En el Perú el que tiene más dinero tiene más seguridad. Entre el 2018 y julio 2025, Southern mantiene contratos por servicios policiales para resguardar sus unidades Toquepala en Tacna, Cuajone de Moquegua, y sus proyectos Tía María en Arequipa y Los Chancas en Apurímac. Al finalizar los convenios, fuera de posibles ampliaciones, pagará en total S/ 19 millones a la PNP. Pese a existir cientos de empresas de seguridad privada, el Ministerio del Interior mantiene los pactos con mineras a lo largo del país contradiciendo lo dispuesto por el TC. Además, se pone en entredicho la neutralidad policial cuando interviene en conflictos entre las comunidades y mineras.

Texto tomado de elbuho.pe

El suboficial Leandro Marcial Flores Cahuana no perdió su vida en una balacera persiguiendo delincuentes. Ni en ningún operativo salvando a un ciudadano del peligro. La perdió dando seguridad a una empresa privada en la región peruana de Arequipa. El 8 de octubre del 2024, mientras realizaba un patrullaje por las inmediaciones del proyecto minero Tía María, propiedad de Southern Copper Corporation (SCC), la camioneta en que se movilizaba junto a otro efectivo y un miembro de seguridad privada, se desbarrancó casi 100 metros por una densa neblina.

Flores murió y sus otros dos acompañantes quedaron heridos. Entre ellos el suboficial de primera Dember Wilmer Medina Márquez. Horas después del accidente, la transnacional emitió un comunicado en su cuenta oficial de Facebook, que finalizaba extendiendo las condolencias a la familia y amigos por el efectivo perdido. El cuerpo de Flores fue enterrado tres días después en la ciudad de Arequipa.

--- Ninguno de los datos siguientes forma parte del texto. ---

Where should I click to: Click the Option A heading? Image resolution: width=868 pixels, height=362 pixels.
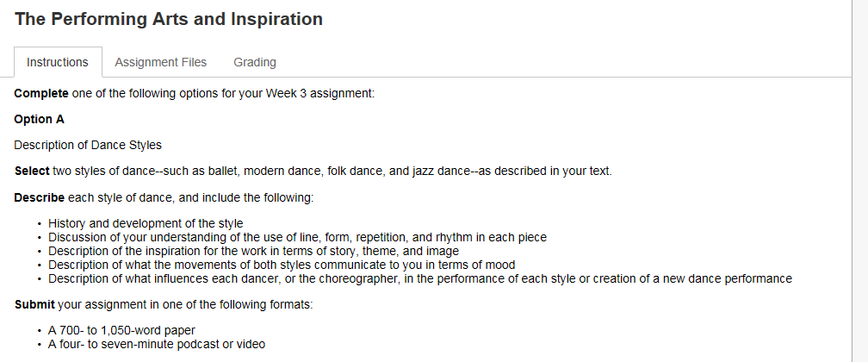(x=39, y=119)
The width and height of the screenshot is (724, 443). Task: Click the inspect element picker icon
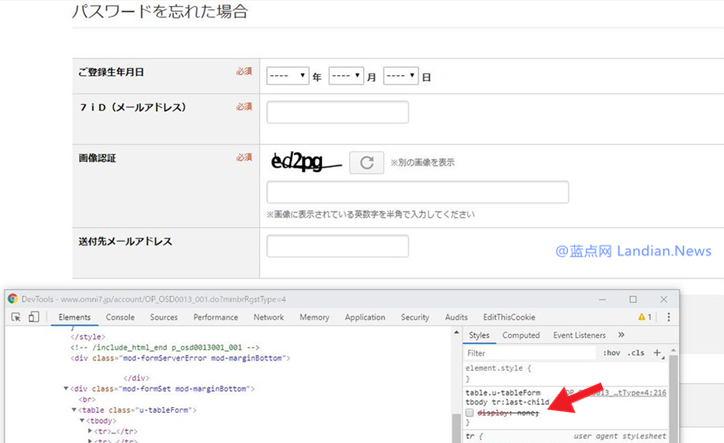16,317
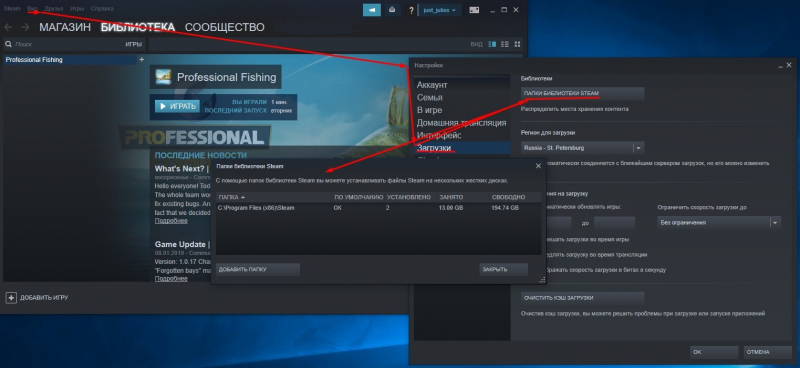Open the Вид menu
The width and height of the screenshot is (800, 368).
pyautogui.click(x=33, y=9)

ESQUELA. Suboficial que prestaba servicios extraordinarios falleció en 2024 mientras hacía ronda en la concesión Tía María de Southern

A solicitud de privados, como mineras, miembros de la Policía Nacional del Perú (PNP) pueden brindarles servicios especiales de seguridad, previa publicación de una resolución del Ministerio del Interior (Mininter) y la suscripción del convenio. Este beneficio, que tiene la oposición de pobladores de comunidades en conflicto con actividades extractivas, está regulado en la actualidad por el Decreto Legislativo 1267, vigente desde el 2017. Aunque estos documentos se suscriben hace 30 años. El decreto, además, estipula que solo los efectivos que se encuentren de vacaciones, permiso o franco, pueden realizar esta labor.

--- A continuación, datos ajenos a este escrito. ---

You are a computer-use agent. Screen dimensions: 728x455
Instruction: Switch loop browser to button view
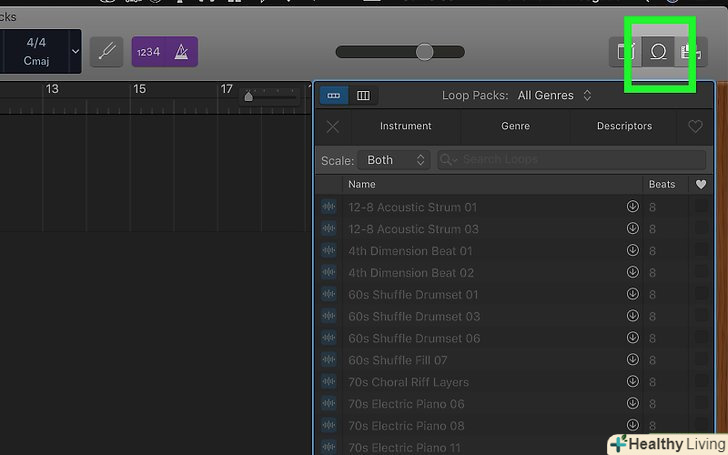click(333, 96)
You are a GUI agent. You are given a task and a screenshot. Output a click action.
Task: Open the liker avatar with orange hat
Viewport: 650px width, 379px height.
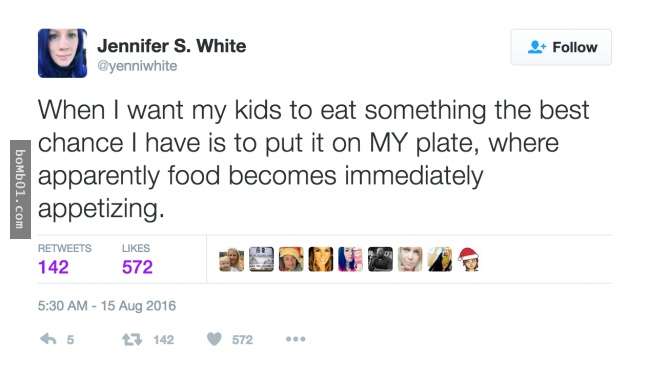coord(291,259)
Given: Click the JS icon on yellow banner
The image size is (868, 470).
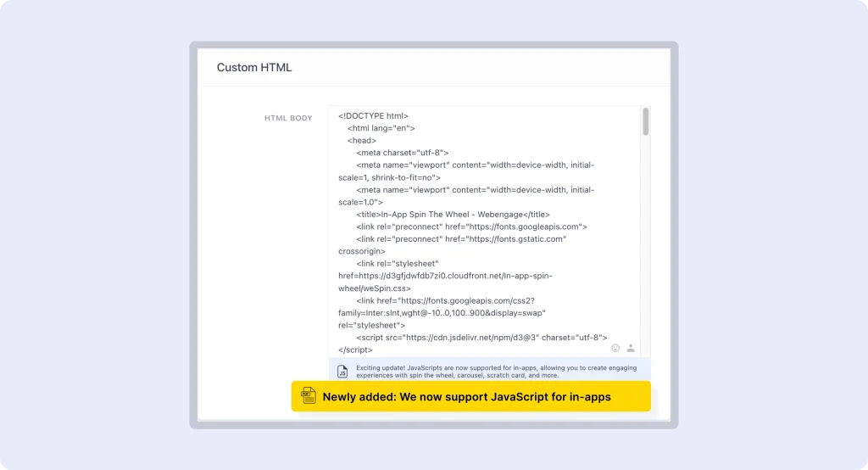Looking at the screenshot, I should click(309, 396).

En ese marco legal, Flores y Medina justamente cuidaban los terrenos de Tía María. Para un grupo de efectivos estos acuerdos se convierten en una oportunidad para recibir un pago adicional a su remuneración habitual. El último convenio que firmó Southern con la Policía por Tía María es la Resolución Ministerial N°0087-2021-IN de febrero del 2021 y por dos años. Cuando venció el plazo, las partes firmaron una primera adenda en mayo del 2023 para extender dos años más el pacto, hasta el 2025. 

PAGOS MILLONARIOS

El Decreto Supremo N°152-2017-EF dispone pagar S/ 13.23 a cada efectivo y por cada hora. La empresa debe abonar la suma final en la cuenta corriente de la Dirección de Economía y Finanzas de la PNP dentro de los cinco días al mes siguiente del que se brindó el servicio policial. Luego, es la PNP la que realizará el pago a cada guardia. Si trabaja 8 horas por día, entonces recibirá S/ 105.84 por dicha jornada, por ejemplo. El monto mensual es indistinto a los días y horas trabajadas por cada agente. Además, debe contratárseles un seguro en caso de muerte, invalidez o lesiones.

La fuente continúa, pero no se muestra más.